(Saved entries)
-*-*-

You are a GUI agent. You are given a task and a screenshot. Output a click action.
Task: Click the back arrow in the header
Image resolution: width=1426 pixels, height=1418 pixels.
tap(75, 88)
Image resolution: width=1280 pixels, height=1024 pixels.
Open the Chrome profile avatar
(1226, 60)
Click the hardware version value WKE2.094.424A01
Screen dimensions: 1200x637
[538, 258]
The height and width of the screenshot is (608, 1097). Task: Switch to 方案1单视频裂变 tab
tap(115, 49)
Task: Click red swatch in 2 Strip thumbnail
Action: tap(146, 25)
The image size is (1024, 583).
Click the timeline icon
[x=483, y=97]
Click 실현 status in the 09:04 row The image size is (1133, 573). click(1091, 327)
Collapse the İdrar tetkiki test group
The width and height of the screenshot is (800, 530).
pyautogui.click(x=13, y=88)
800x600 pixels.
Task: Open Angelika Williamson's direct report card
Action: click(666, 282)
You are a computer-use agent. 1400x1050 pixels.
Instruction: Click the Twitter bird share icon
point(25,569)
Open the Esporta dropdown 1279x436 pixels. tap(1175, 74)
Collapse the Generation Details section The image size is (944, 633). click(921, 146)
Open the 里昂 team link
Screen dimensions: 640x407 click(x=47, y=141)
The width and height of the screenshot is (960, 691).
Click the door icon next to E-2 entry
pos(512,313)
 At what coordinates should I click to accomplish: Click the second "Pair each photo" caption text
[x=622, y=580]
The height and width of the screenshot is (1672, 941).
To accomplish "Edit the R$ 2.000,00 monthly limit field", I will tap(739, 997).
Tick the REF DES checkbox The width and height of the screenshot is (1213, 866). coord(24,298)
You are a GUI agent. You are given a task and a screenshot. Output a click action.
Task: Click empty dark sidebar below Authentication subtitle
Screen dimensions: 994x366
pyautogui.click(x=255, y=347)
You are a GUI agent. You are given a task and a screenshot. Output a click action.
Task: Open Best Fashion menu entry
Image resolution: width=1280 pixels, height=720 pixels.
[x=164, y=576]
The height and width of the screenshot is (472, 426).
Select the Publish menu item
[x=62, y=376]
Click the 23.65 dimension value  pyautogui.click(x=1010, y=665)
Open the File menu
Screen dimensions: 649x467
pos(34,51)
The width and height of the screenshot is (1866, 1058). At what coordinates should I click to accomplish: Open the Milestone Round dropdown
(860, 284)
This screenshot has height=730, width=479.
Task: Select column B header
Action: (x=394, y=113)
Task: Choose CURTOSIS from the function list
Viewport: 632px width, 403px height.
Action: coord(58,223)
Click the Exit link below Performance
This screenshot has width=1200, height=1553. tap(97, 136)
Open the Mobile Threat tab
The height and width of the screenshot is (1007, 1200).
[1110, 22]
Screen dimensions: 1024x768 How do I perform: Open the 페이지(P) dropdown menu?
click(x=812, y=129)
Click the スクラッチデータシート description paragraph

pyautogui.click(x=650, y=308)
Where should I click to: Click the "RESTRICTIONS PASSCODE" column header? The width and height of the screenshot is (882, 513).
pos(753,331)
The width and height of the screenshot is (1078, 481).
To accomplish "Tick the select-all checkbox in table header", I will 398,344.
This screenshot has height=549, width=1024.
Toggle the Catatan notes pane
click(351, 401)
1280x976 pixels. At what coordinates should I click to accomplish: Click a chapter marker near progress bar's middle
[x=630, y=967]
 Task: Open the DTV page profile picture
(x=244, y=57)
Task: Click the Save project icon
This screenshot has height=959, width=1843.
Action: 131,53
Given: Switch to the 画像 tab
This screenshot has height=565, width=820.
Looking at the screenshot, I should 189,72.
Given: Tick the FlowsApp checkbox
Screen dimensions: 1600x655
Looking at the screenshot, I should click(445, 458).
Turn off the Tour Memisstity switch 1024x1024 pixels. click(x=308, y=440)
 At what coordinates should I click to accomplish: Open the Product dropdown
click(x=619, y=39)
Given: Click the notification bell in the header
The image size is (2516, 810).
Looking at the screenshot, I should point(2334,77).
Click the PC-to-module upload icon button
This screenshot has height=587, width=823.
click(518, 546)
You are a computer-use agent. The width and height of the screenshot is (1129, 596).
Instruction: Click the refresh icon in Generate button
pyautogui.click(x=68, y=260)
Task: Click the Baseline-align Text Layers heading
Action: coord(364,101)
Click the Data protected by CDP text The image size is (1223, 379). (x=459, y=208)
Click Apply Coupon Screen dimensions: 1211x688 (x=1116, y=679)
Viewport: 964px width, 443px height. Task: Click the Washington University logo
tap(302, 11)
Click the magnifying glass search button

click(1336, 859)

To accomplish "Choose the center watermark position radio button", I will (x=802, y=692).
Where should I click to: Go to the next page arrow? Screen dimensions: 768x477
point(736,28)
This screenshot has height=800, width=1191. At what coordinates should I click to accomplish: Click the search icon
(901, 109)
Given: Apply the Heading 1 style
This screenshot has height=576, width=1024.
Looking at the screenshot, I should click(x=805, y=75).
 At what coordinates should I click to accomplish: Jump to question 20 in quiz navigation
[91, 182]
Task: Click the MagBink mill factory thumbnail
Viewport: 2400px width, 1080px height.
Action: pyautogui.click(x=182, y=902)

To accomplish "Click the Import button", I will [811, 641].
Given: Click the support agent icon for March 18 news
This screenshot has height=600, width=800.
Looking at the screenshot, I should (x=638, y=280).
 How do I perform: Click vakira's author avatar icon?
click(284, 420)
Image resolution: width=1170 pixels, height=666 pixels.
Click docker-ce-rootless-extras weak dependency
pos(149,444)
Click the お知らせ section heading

-*-*-

* [Task brief] Send back the lines of the records word for word, from the very first through the line containing "The height and width of the screenshot is (1672, 941).".

* [Completed task]
You are a GUI agent. You are given a task and a screenshot. Output a click action.
Task: Click the back arrow in the header
Image resolution: width=1426 pixels, height=1418 pixels.
tap(75, 88)
Image resolution: width=1280 pixels, height=1024 pixels.
Open the Chrome profile avatar
(1226, 60)
Click the hardware version value WKE2.094.424A01
Screen dimensions: 1200x637
[538, 258]
The height and width of the screenshot is (608, 1097). Task: Switch to 方案1单视频裂变 tab
tap(115, 49)
Task: Click red swatch in 2 Strip thumbnail
Action: tap(146, 25)
The image size is (1024, 583).
Click the timeline icon
[x=483, y=97]
Click 실현 status in the 09:04 row The image size is (1133, 573). click(1091, 327)
Collapse the İdrar tetkiki test group
The width and height of the screenshot is (800, 530).
pyautogui.click(x=13, y=88)
800x600 pixels.
Task: Open Angelika Williamson's direct report card
Action: click(666, 282)
You are a computer-use agent. 1400x1050 pixels.
Instruction: Click the Twitter bird share icon
point(25,569)
Open the Esporta dropdown 1279x436 pixels. tap(1175, 74)
Collapse the Generation Details section The image size is (944, 633). click(921, 146)
Open the 里昂 team link
Screen dimensions: 640x407 click(x=47, y=141)
The width and height of the screenshot is (960, 691).
Click the door icon next to E-2 entry
pos(512,313)
 At what coordinates should I click to accomplish: Click the second "Pair each photo" caption text
[x=622, y=580]
The height and width of the screenshot is (1672, 941).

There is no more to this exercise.